- **ABOUT THIS EXERCISE**: Every line below should be repeated exactly.

- **DATA EXTRACTS**:
Start of Block

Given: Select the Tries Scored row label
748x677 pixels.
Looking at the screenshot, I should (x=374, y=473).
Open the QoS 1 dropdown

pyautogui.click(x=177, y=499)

End of Block

- **TASK OUTPUT**:
Given: Select the Tries Scored row label
748x677 pixels.
Looking at the screenshot, I should (x=374, y=473).
Open the QoS 1 dropdown

pyautogui.click(x=177, y=499)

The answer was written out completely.